It will produce thorns and thistles for you and you will eat the plants of the field.
By the sweat of your brow, you will eat your food
Until you return to the ground, since from it you were taken,
for dust you are and to dust you will return.'
The original intention of work is not erased, but the pain and sweat of toil is acknowledged. The Israelites experienced this to the full when they were slaves in Egypt. Slave masters were put over them, who 'made their lives bitter with hard labour in brick and mortar and with all kinds of work in fields; in all their hard labour the Egyptians used them ruthlessly.' Within living memory, many Jews were to experience even more murderous oppression and exploitation.
The Bible does not condone such oppression. God hears the cry of the Israelites and sends Moses to rescue them. Through the centuries some Jews and Christians have been inspired by the Bible to struggles for justice and to oppose slavery and all exploitation.
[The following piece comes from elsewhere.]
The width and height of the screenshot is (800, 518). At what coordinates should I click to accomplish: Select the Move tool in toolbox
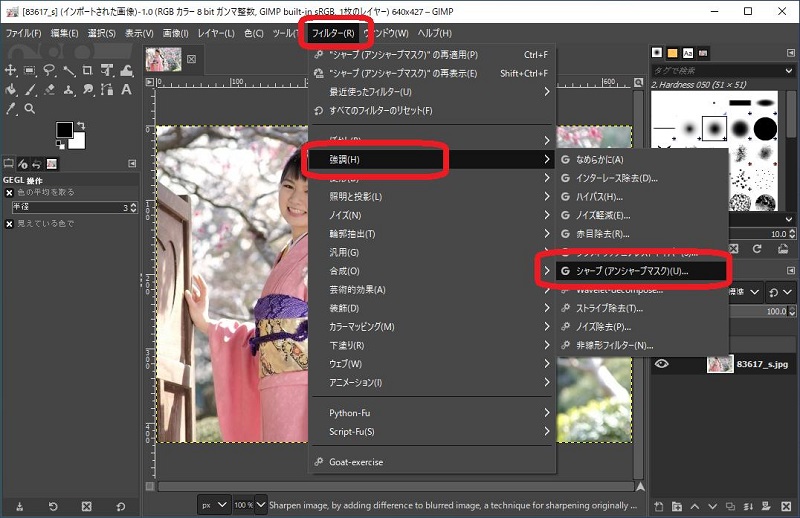(x=11, y=70)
In Biblical times, Israelites were allowed to own slaves. Hebrew slaves had to be freed after six years, but slaves 'from the nations round about you' could be kept for life.' Even so, all slaves were members of the household and entitled to rest on the Sabbath. Maimonides summed up rabbinic teaching on slavery by saying, 'It is permissible to work the slave hard; but while this is the law, the ways of ethics and prudence are that the master should be just and merciful.'
There was a similar ambiguity in Christian attitudes to slavery. This is evident in Paul's letter to Philemon. Paul sends Onesimus back to his owner Philemon, but says Onesimus should no longer be treated as a slave 'but as a dear brother.' . Augustine saw human inequality as a consequence of the Fall. Many Christians accepted and profited from slavery. Other Christians, conscious that in Christ, there is 'neither Jew nor Greek, slave nor free, male and female,' campaigned for its abolition. Perhaps there is the same ambiguity today. Our comfortable life style results in considerable measure from and unjust and exploitative pattern of international trade and finance: but as Liberation theologians have insisted, 'God is on the side of the poor.' Many Christians with people of all faiths are engaged in developmental and relief work and like Kamran campaigning for a more just world.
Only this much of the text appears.